Section 1 Incremental Term Loans. Pursuant to Section 2.12 of the Credit Agreement, and subject to the satisfaction of the conditions set forth in Section 2 hereof, on and as of the Incremental Effective Date:

(a) Each 2016 Incremental Term Lender that is an existing Lender under the Credit Agreement (an “Increasing Term Lender”) hereby agrees that upon, and subject to, the occurrence of the Incremental Effective Date, such 2016 Incremental Term Lender’s Commitment shall be increased, as contemplated by Section 2.12 of the Credit Agreement, by the amount set forth opposite such 2016 Incremental Term Lender’s name under the heading “2016 Incremental Term Commitment” on Schedule 1 to this Incremental Supplement. From and after the Incremental Effective Date, each reference in the Credit Agreement to any Increasing Term Lender’s Commitment shall mean its Commitment, as increased pursuant to this Incremental Supplement, and as set forth opposite its name on Schedule 1 to this Incremental Supplement under the heading “Total Commitment”.

(b) Each 2016 Incremental Term Lender that is not, prior to the effectiveness of this Incremental Supplement, an existing Lender under the Credit Agreement (each, an “Additional Term Lender”), hereby agrees that upon, and subject to, the occurrence of the Incremental Effective Date, such 2016 Incremental Term Lender shall be deemed to be, and shall become, a “Lender” and an “Incremental Term Lender” for all purposes of, and subject to all the obligations of a “Lender” and/or a “Incremental Term Lender”, respectively, under the Credit Agreement and the other Loan Documents, and shall have an Incremental Term Commitment that is equal to the amount set forth opposite such 2016 Incremental Term Lender’s name under the heading “2016 Incremental Term Commitment” on Schedule 1 to this Incremental Supplement. The Borrower and the Administrative Agent hereby agree that from and after the Incremental Effective Date, each Additional Term Lender shall be deemed to be, and shall become, a “Lender” and an “Incremental Term Lender”, as applicable, for all purposes of, and with all the rights and remedies of a “Lender” and/or an “Incremental Term Lender”, as applicable, under, the Credit Agreement and the other Loan Documents. From and after the Incremental Effective Date, each reference in the Credit Agreement to any Additional Term Lender’s Commitment or Incremental Term Commitment shall mean its Commitment as committed pursuant to this Incremental Supplement, and as set forth opposite its name on Schedule 1 to this Incremental Supplement under the heading “Total Commitment”.

 

   -2-    Western Refining – Incremental Supplement


(c) Each Additional Term Lender and each Increasing Term Lender hereby agrees to make 2016 Incremental Term Loans to the Borrower on the Incremental Effective Date in a principal amount equal to its respective 2016 Incremental Term Commitment (as determined by giving effect to this Incremental Supplement).

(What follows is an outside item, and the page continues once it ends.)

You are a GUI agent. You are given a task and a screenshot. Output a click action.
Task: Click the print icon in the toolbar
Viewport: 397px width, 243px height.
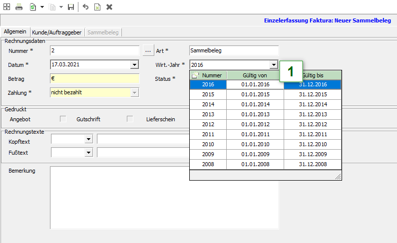19,7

(d) Each reference to “Applicable Rate” in the Credit Agreement and the other Loan Documents shall mean, with respect to the 2016 Incremental Term Loans, (i) 4.50% with respect to Eurodollar Rate Loans and (ii) 3.50% with respect to Base Rate Loans”.

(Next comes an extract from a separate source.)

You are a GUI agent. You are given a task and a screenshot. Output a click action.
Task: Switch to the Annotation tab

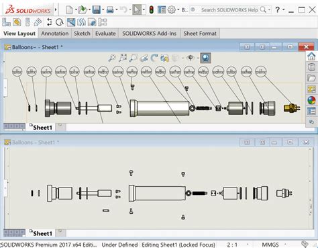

(e) Each reference to “maturity date” or “Maturity Date” in the Credit Agreement and the other Loan Documents shall mean, with respect to the 2016 Incremental Term Loans, June 23, 2023 (the “Stated 2016 Incremental Maturity Date”), unless 2021 Notes in an aggregate principal amount of more than $50,000,000 have not been the subject of a Maturity Extension Event (as defined below) on or prior to December 31, 2020 (a “Maturity Acceleration Event”), in which case each reference to “maturity date” or “Maturity Date” in the Credit Agreement and the other Loan Documents shall mean December 31, 2020 (the “Early 2016 Incremental Maturity Date”); provided, however, that if a Maturity Acceleration Event has occurred but as of December 31, 2020 the Liquidity Condition is satisfied, then (a) a Maturity Acceleration Event shall not occur and (b) the “maturity date” and “Maturity Date” for the 2016 Incremental Term Loans shall continue to be the Stated 2016 Incremental Maturity Date (and not the Early 2016 Incremental Maturity Date) unless, as of any time (the date on which such time occurs, the “Accelerated Maturity Date”) on or after the Early 2016 Incremental Maturity Date the Liquidity Condition is not satisfied, in which event the “maturity date” and the “Maturity Date” with respect to the 2016 Incremental Term Loans shall be the Accelerated Maturity Date. For purposes hereof:

Liquidity” means, on any date of determination, the sum of (x) the aggregate unrestricted cash and Cash Equivalents of the Borrower and its Restricted Subsidiaries and (y) borrowing availability capable of being drawn by the Borrower on any Business Day under any revolving credit facility (including the ABL Credit Agreement), in each case as of such date of determination.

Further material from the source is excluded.